Biomass-derived feedstocks have traditionally been regarded as non-graphitizable carbon precursors due to the inherently low crystallinity of carbonized biomass. Nevertheless, recent advances have highlighted the potential of biomass as a sustainable source for producing graphite, offering a promising alternative to fossil fuel-based carbon materials. Here, we present a strategy for preparing highly crystalline graphitic materials from alginate, a polysaccharide found in algae, by investigating the role of alkaline earth metal ions (i.e. Ca2+, Sr2+, and Ba2+) during thermal treatment up to 2400 degrees C. Ionic crosslinking with these ions effectively replaced the original Na+ in sodium alginate, leading to the formation of their respective carbides within the carbonized matrix during graphitization.
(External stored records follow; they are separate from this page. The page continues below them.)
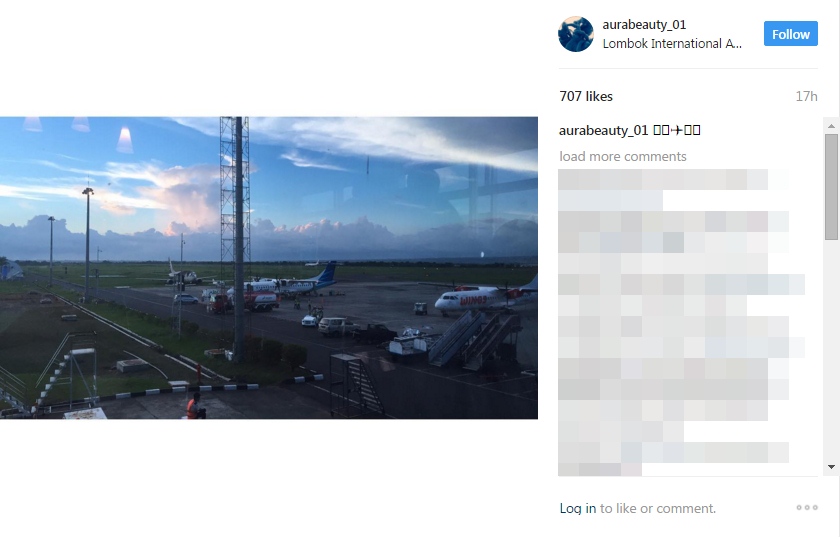Viewport: 840px width, 537px height.
Task: Click the light tower in the photo
Action: click(235, 238)
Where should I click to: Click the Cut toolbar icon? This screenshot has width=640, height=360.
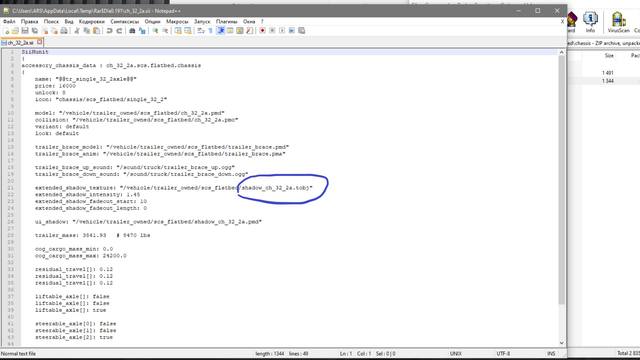77,31
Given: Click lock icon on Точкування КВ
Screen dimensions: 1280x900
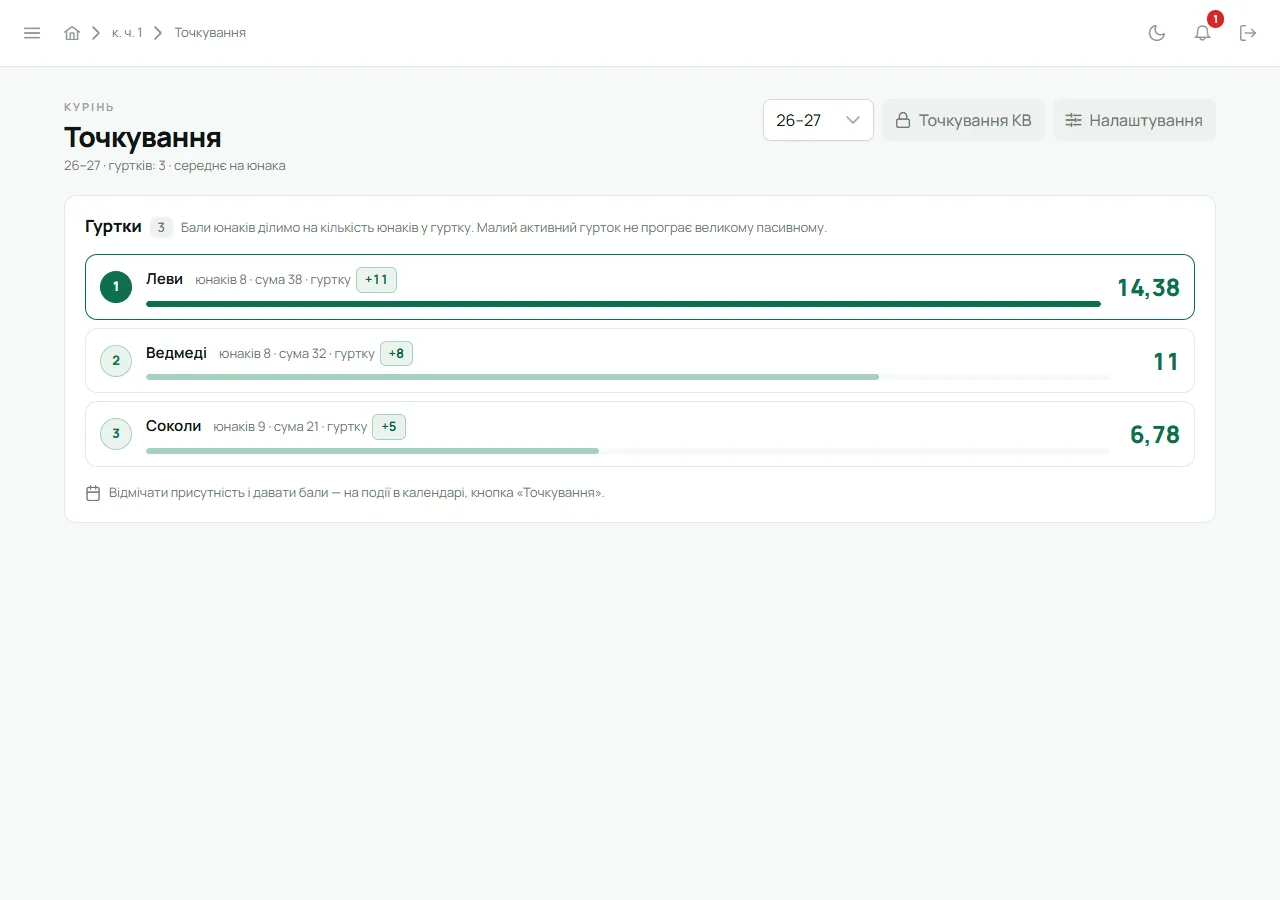Looking at the screenshot, I should pyautogui.click(x=903, y=120).
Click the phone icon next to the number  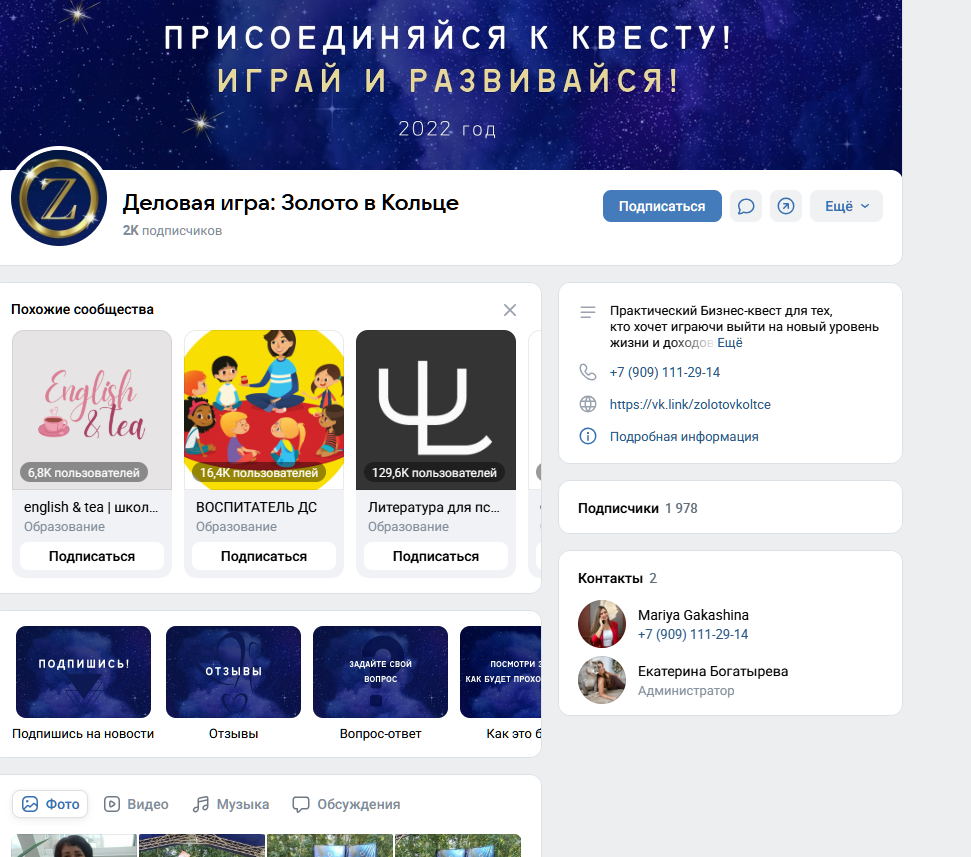[588, 372]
Based on the mechanistic consideration, we verified that the subsequent thermal decomposition of the carbides converted amorphous carbon into graphitic layers, enabling the successful graphitization of nongraphitizable alginate. This mechanism stands in stark contrast to the conventional view that alginate-derived carbons are intrinsically turbostratic. In addition, all graphitic materials derived from alginates crosslinked with alkaline earth metal ions exhibited superior crystalline structures and significantly enhanced electrochemical performance as anode material in lithium-ion batteries. For instance, Sr2+-crosslinked alginate produced the most crystalline graphite and demonstrated the highest Li+ intercalation capacity of 347.1 mAh/g, establishing alginates crosslinked with alkaline earth metal ions as promising biomass-derived precursors for advanced energy storage applications.